◆ PROBLEM REQUIREMENTS: With the line containing "This screenshot has width=746, height=638." as the start and the line containing "Task: Click the Calculate button" as the end, transcribe that span of the entries below exactly, including both.

◆ Pixel coordinate grounding data:
• • • • •

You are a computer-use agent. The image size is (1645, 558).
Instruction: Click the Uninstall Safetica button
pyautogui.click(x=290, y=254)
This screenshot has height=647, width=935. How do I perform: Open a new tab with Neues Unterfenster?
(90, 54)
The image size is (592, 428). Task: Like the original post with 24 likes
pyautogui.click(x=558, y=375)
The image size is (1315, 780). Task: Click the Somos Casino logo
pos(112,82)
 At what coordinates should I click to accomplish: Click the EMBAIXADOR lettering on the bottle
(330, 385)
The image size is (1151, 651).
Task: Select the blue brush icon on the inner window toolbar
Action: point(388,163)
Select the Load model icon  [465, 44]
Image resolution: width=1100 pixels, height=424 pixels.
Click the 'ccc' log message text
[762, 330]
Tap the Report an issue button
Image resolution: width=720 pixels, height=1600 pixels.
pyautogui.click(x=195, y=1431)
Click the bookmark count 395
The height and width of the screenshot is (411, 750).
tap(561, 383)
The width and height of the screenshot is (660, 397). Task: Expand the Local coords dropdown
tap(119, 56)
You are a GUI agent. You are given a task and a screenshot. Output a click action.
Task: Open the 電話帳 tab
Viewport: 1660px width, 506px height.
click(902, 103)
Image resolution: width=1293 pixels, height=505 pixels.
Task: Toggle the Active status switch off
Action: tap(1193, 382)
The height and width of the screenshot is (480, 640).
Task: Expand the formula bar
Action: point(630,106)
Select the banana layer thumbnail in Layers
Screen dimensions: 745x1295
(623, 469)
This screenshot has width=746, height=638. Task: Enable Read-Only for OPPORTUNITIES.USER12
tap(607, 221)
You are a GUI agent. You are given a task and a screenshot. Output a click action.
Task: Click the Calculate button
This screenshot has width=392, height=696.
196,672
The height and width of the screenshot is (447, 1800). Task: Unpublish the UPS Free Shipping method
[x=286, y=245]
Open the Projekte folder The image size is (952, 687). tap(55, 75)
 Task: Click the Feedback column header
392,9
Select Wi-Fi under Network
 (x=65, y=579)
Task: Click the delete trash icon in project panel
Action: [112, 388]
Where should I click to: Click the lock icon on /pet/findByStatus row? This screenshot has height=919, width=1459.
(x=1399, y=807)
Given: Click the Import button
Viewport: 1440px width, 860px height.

• • • • •

◆ RESPONSE TO THIS TASK:
This screenshot has width=746, height=638. Task: Enable Read-Only for OPPORTUNITIES.USER12
tap(607, 221)
You are a GUI agent. You are given a task and a screenshot. Output a click action.
Task: Click the Calculate button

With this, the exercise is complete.